Ficha Suja: A Política cada vez Mais Criminalizada

Estava pela manhã me preparando para mais um dia de trabalho e lembro, ao deparar com a manchete do jornal da liberação das candidaturas de candidatos com ficha criminal, que esqueço um adereço importante que todo cidadão e contribuinte brasileiro deveria usar no dia de hoje, especialmente: o nariz de palhaço.

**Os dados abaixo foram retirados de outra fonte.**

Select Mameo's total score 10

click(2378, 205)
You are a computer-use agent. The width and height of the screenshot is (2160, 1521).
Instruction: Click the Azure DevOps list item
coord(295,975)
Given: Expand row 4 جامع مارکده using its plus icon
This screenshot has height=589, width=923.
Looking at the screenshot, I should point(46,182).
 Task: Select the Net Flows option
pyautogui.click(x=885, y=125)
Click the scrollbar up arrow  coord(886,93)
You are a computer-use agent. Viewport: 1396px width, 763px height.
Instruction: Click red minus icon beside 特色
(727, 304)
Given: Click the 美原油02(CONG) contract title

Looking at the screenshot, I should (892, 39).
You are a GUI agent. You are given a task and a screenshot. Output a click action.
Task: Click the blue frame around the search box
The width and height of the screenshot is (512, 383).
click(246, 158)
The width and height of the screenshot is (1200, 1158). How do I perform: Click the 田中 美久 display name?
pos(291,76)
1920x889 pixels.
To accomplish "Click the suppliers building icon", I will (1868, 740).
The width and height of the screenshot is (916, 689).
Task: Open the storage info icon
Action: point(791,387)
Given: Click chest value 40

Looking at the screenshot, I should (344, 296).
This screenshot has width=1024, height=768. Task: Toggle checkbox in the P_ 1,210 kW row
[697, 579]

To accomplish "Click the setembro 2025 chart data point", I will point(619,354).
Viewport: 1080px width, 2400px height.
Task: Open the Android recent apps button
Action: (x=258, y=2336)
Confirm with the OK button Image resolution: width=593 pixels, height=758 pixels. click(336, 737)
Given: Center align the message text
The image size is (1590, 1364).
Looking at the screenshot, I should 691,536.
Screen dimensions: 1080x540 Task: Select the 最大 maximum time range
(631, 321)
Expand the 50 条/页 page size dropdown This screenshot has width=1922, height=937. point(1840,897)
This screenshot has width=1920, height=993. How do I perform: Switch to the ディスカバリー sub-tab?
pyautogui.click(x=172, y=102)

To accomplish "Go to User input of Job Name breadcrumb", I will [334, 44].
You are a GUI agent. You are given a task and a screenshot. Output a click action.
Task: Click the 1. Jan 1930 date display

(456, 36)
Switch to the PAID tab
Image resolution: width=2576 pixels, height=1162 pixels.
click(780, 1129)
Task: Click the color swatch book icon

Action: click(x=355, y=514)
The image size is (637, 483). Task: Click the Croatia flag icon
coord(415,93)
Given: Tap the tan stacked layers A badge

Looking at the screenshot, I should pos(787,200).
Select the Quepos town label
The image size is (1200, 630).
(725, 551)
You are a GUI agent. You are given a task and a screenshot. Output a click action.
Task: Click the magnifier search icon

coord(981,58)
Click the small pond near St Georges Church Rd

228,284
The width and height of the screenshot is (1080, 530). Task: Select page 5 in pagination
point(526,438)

Não sou criminalista, não sou cientista político, mas o senso crítico e lógico de qualquer brasileiro é afrontado por mais uma decisão corporativista que marca um distanciamento das instâncias de poder da voz e da opinião das ruas e da lógica da civilização. Para qualquer concurso público, é necessário o atestado de bons antecedentes. Para orientar politicamente o servidor público e ordenar despesa e investimentos públicos, não há limitações.

O que se disse, em meias palavras e detrás de subterfúgios técnicos, é que a criminalidade não é um item que iniba um candidato a apresentar-se ao povo para ser seu representante, para governar, legislar, gerir as finanças públicas em meio a uma carga tributária cada vez mais asfixiante. Ou seja, está tudo liberado. Tecnicidades à parte, politicamente é isso que se passou ao povo brasileiro.

Restaria ao eleitor pesquisar um pouco mais a fundo o que faz e fez o seu candidato até hoje e escolher muitas vezes o “menos ruim”, aos cidadãos decentes e honestos se distanciarem ainda mais e se desgostarem da política, aos políticos decentes e honestos serem desqualificados por se igualarem e estarem ombro a ombro, em suas atividades e na busca eleitoral, com bandidos- e o nome é esse- muitas vezes comprovados e descarados. A melhor escolha só virá a partir de melhor oferta de candidatos.

Assim é difícil combater o abuso do poder econômico (sabe-se lá com que fontes), as promessas impossíveis, o assistencialismo, o fisiologismo e o baixo nível que transforma nossas câmaras, prefeituras, palácios, assembléias e até o Senado em um plantão de polícia. Pior ainda, joga no ridículo quem tenta passar à população uma mensagem de crédito no trabalho, no mérito e na educação.

Perde muito o Brasil e os cidadãos honestos, maioria absoluta desse País. E, mais uma vez, uma instância importante de poder demonstra claramente de que lado está. É perdida mais uma oportunidade de avanço institucional. É uma pena que o nosso processo eleitoral, se não bastasse o assistencialismo, clientelismo e o baixo discernimento ao votar, sirva também para uma reprodução de constrangimentos - difíceis de explicar, difíceis de justificar.